Rewrite the records below, changing each "The height and width of the screenshot is" to "The screenshot's height and width are" and keeping every other character the same.

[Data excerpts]
[Start of section]

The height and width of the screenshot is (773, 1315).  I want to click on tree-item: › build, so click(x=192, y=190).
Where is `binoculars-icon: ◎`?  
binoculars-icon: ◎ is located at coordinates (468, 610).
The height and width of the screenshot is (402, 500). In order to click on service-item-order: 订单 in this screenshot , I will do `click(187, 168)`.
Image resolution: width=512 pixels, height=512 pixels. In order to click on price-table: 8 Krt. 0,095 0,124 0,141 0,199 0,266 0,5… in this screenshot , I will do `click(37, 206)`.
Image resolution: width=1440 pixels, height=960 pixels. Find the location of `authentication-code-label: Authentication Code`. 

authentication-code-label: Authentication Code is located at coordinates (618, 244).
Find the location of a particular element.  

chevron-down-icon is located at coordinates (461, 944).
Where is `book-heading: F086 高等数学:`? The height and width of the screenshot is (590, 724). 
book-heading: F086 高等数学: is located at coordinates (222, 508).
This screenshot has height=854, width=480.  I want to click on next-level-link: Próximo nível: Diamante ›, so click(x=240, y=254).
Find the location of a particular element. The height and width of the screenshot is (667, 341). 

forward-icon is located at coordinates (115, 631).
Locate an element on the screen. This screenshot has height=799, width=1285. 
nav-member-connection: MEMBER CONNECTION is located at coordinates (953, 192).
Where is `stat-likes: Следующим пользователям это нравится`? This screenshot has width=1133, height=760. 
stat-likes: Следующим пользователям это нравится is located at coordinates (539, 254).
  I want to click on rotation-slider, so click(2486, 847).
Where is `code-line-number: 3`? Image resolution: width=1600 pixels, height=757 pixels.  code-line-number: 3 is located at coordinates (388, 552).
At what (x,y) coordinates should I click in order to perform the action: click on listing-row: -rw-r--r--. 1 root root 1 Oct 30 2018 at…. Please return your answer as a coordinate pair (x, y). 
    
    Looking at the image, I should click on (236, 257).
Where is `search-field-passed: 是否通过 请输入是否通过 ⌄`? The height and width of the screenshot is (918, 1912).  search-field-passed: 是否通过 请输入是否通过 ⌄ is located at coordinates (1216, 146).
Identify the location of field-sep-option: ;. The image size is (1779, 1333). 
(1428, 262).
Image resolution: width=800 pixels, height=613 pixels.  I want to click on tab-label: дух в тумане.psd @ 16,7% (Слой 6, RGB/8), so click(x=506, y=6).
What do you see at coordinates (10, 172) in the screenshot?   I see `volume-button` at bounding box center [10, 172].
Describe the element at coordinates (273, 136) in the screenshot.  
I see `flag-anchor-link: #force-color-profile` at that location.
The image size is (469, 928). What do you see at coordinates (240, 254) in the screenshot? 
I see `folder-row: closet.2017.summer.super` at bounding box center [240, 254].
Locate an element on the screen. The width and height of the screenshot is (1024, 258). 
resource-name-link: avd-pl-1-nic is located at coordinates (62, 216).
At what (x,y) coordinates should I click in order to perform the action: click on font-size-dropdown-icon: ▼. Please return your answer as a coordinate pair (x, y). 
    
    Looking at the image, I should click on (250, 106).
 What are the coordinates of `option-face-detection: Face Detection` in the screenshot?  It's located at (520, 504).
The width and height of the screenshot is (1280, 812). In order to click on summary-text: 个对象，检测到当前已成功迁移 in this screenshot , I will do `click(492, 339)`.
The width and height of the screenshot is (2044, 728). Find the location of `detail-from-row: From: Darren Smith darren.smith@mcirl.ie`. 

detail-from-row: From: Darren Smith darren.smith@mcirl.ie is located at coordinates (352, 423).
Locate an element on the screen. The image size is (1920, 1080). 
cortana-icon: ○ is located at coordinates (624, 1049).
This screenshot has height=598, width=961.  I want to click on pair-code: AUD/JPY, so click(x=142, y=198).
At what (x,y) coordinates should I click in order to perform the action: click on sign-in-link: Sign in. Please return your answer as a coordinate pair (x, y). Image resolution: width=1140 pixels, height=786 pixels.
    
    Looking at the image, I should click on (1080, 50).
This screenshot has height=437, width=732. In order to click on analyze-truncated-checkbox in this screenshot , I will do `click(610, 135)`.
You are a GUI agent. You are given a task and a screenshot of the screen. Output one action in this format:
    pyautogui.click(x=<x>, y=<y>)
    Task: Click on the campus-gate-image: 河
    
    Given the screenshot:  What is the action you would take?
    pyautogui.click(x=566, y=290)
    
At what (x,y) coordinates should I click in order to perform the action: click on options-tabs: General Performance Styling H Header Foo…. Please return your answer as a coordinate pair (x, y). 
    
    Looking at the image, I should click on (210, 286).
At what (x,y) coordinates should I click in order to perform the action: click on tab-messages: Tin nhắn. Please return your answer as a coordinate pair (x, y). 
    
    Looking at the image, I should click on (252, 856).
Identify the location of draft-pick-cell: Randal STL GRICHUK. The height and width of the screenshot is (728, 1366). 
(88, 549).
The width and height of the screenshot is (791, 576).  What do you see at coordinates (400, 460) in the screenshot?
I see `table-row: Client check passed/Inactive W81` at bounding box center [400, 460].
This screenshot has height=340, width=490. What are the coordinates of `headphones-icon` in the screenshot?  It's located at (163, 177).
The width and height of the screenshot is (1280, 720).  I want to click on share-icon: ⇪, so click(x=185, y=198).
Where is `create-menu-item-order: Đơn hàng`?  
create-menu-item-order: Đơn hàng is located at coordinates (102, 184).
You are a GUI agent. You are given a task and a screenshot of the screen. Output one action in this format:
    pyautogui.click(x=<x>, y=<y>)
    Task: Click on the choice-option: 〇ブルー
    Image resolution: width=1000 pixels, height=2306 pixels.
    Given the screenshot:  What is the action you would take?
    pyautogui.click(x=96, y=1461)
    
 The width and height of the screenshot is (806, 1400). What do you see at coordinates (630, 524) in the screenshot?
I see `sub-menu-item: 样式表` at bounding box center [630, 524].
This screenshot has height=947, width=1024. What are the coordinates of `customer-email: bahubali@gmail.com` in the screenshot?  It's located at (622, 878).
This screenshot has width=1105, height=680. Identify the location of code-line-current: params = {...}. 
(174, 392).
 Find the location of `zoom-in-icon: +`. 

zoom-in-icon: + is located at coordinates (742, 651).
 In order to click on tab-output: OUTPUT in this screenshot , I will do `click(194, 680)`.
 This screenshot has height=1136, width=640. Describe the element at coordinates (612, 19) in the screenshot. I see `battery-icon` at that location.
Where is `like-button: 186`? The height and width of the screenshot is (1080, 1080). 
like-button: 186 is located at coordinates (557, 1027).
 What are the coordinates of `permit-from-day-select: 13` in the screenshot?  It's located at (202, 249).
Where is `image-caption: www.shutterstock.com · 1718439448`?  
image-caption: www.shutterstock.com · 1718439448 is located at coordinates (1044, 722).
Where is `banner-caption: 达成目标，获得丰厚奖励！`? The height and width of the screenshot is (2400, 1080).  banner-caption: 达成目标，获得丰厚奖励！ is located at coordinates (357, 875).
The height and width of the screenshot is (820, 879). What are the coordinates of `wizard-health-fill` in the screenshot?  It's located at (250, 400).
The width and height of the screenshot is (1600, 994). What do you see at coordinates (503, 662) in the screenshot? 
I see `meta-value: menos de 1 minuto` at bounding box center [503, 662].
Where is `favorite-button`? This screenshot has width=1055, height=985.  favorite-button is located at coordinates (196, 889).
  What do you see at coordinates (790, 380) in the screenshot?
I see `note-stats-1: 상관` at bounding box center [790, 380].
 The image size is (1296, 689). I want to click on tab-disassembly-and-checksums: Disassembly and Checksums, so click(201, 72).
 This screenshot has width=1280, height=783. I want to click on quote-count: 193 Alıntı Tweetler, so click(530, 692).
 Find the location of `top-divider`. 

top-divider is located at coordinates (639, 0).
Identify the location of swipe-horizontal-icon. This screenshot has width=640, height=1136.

[End of section]

» Your response:
The screenshot's height and width are (773, 1315).  I want to click on tree-item: › build, so click(x=192, y=190).
Where is `binoculars-icon: ◎`?  
binoculars-icon: ◎ is located at coordinates (468, 610).
The screenshot's height and width are (402, 500). In order to click on service-item-order: 订单 in this screenshot , I will do `click(187, 168)`.
Image resolution: width=512 pixels, height=512 pixels. In order to click on price-table: 8 Krt. 0,095 0,124 0,141 0,199 0,266 0,5… in this screenshot , I will do `click(37, 206)`.
Image resolution: width=1440 pixels, height=960 pixels. Find the location of `authentication-code-label: Authentication Code`. 

authentication-code-label: Authentication Code is located at coordinates (618, 244).
Find the location of a particular element.  

chevron-down-icon is located at coordinates (461, 944).
Where is `book-heading: F086 高等数学:`? The screenshot's height and width are (590, 724). 
book-heading: F086 高等数学: is located at coordinates (222, 508).
This screenshot has height=854, width=480.  I want to click on next-level-link: Próximo nível: Diamante ›, so click(x=240, y=254).
Find the location of a particular element. The screenshot's height and width are (667, 341). 

forward-icon is located at coordinates (115, 631).
Locate an element on the screen. This screenshot has height=799, width=1285. 
nav-member-connection: MEMBER CONNECTION is located at coordinates (953, 192).
Where is `stat-likes: Следующим пользователям это нравится`? This screenshot has width=1133, height=760. 
stat-likes: Следующим пользователям это нравится is located at coordinates (539, 254).
  I want to click on rotation-slider, so click(2486, 847).
Where is `code-line-number: 3`? Image resolution: width=1600 pixels, height=757 pixels.  code-line-number: 3 is located at coordinates (388, 552).
At what (x,y) coordinates should I click in order to perform the action: click on listing-row: -rw-r--r--. 1 root root 1 Oct 30 2018 at…. Please return your answer as a coordinate pair (x, y). 
    
    Looking at the image, I should click on (236, 257).
Where is `search-field-passed: 是否通过 请输入是否通过 ⌄`? The screenshot's height and width are (918, 1912).  search-field-passed: 是否通过 请输入是否通过 ⌄ is located at coordinates (1216, 146).
Identify the location of field-sep-option: ;. The image size is (1779, 1333). 
(1428, 262).
Image resolution: width=800 pixels, height=613 pixels.  I want to click on tab-label: дух в тумане.psd @ 16,7% (Слой 6, RGB/8), so click(x=506, y=6).
What do you see at coordinates (10, 172) in the screenshot?   I see `volume-button` at bounding box center [10, 172].
Describe the element at coordinates (273, 136) in the screenshot.  
I see `flag-anchor-link: #force-color-profile` at that location.
The image size is (469, 928). What do you see at coordinates (240, 254) in the screenshot? 
I see `folder-row: closet.2017.summer.super` at bounding box center [240, 254].
Locate an element on the screen. The width and height of the screenshot is (1024, 258). 
resource-name-link: avd-pl-1-nic is located at coordinates (62, 216).
At what (x,y) coordinates should I click in order to perform the action: click on font-size-dropdown-icon: ▼. Please return your answer as a coordinate pair (x, y). 
    
    Looking at the image, I should click on (250, 106).
 What are the coordinates of `option-face-detection: Face Detection` in the screenshot?  It's located at (520, 504).
The width and height of the screenshot is (1280, 812). In order to click on summary-text: 个对象，检测到当前已成功迁移 in this screenshot , I will do `click(492, 339)`.
The width and height of the screenshot is (2044, 728). Find the location of `detail-from-row: From: Darren Smith darren.smith@mcirl.ie`. 

detail-from-row: From: Darren Smith darren.smith@mcirl.ie is located at coordinates (352, 423).
Locate an element on the screen. The image size is (1920, 1080). 
cortana-icon: ○ is located at coordinates (624, 1049).
This screenshot has height=598, width=961.  I want to click on pair-code: AUD/JPY, so click(x=142, y=198).
At what (x,y) coordinates should I click in order to perform the action: click on sign-in-link: Sign in. Please return your answer as a coordinate pair (x, y). Image resolution: width=1140 pixels, height=786 pixels.
    
    Looking at the image, I should click on (1080, 50).
This screenshot has height=437, width=732. In order to click on analyze-truncated-checkbox in this screenshot , I will do `click(610, 135)`.
You are a GUI agent. You are given a task and a screenshot of the screen. Output one action in this format:
    pyautogui.click(x=<x>, y=<y>)
    Task: Click on the campus-gate-image: 河
    
    Given the screenshot:  What is the action you would take?
    pyautogui.click(x=566, y=290)
    
At what (x,y) coordinates should I click in order to perform the action: click on options-tabs: General Performance Styling H Header Foo…. Please return your answer as a coordinate pair (x, y). 
    
    Looking at the image, I should click on (210, 286).
At what (x,y) coordinates should I click in order to perform the action: click on tab-messages: Tin nhắn. Please return your answer as a coordinate pair (x, y). 
    
    Looking at the image, I should click on (252, 856).
Identify the location of draft-pick-cell: Randal STL GRICHUK. The screenshot's height and width are (728, 1366). 
(88, 549).
The width and height of the screenshot is (791, 576).  What do you see at coordinates (400, 460) in the screenshot?
I see `table-row: Client check passed/Inactive W81` at bounding box center [400, 460].
This screenshot has height=340, width=490. What are the coordinates of `headphones-icon` in the screenshot?  It's located at (163, 177).
The width and height of the screenshot is (1280, 720).  I want to click on share-icon: ⇪, so click(x=185, y=198).
Where is `create-menu-item-order: Đơn hàng`?  
create-menu-item-order: Đơn hàng is located at coordinates (102, 184).
You are a GUI agent. You are given a task and a screenshot of the screen. Output one action in this format:
    pyautogui.click(x=<x>, y=<y>)
    Task: Click on the choice-option: 〇ブルー
    Image resolution: width=1000 pixels, height=2306 pixels.
    Given the screenshot:  What is the action you would take?
    pyautogui.click(x=96, y=1461)
    
 The width and height of the screenshot is (806, 1400). What do you see at coordinates (630, 524) in the screenshot?
I see `sub-menu-item: 样式表` at bounding box center [630, 524].
This screenshot has height=947, width=1024. What are the coordinates of `customer-email: bahubali@gmail.com` in the screenshot?  It's located at (622, 878).
This screenshot has width=1105, height=680. Identify the location of code-line-current: params = {...}. 
(174, 392).
 Find the location of `zoom-in-icon: +`. 

zoom-in-icon: + is located at coordinates (742, 651).
 In order to click on tab-output: OUTPUT in this screenshot , I will do `click(194, 680)`.
 This screenshot has height=1136, width=640. Describe the element at coordinates (612, 19) in the screenshot. I see `battery-icon` at that location.
Where is `like-button: 186`? The screenshot's height and width are (1080, 1080). 
like-button: 186 is located at coordinates (557, 1027).
 What are the coordinates of `permit-from-day-select: 13` in the screenshot?  It's located at (202, 249).
Where is `image-caption: www.shutterstock.com · 1718439448`?  
image-caption: www.shutterstock.com · 1718439448 is located at coordinates (1044, 722).
Where is `banner-caption: 达成目标，获得丰厚奖励！`? The screenshot's height and width are (2400, 1080).  banner-caption: 达成目标，获得丰厚奖励！ is located at coordinates (357, 875).
The screenshot's height and width are (820, 879). What are the coordinates of `wizard-health-fill` in the screenshot?  It's located at (250, 400).
The width and height of the screenshot is (1600, 994). What do you see at coordinates (503, 662) in the screenshot? 
I see `meta-value: menos de 1 minuto` at bounding box center [503, 662].
Where is `favorite-button`? This screenshot has width=1055, height=985.  favorite-button is located at coordinates (196, 889).
  What do you see at coordinates (790, 380) in the screenshot?
I see `note-stats-1: 상관` at bounding box center [790, 380].
 The image size is (1296, 689). I want to click on tab-disassembly-and-checksums: Disassembly and Checksums, so click(201, 72).
 This screenshot has width=1280, height=783. I want to click on quote-count: 193 Alıntı Tweetler, so click(530, 692).
 Find the location of `top-divider`. 

top-divider is located at coordinates (639, 0).
Identify the location of swipe-horizontal-icon. This screenshot has width=640, height=1136.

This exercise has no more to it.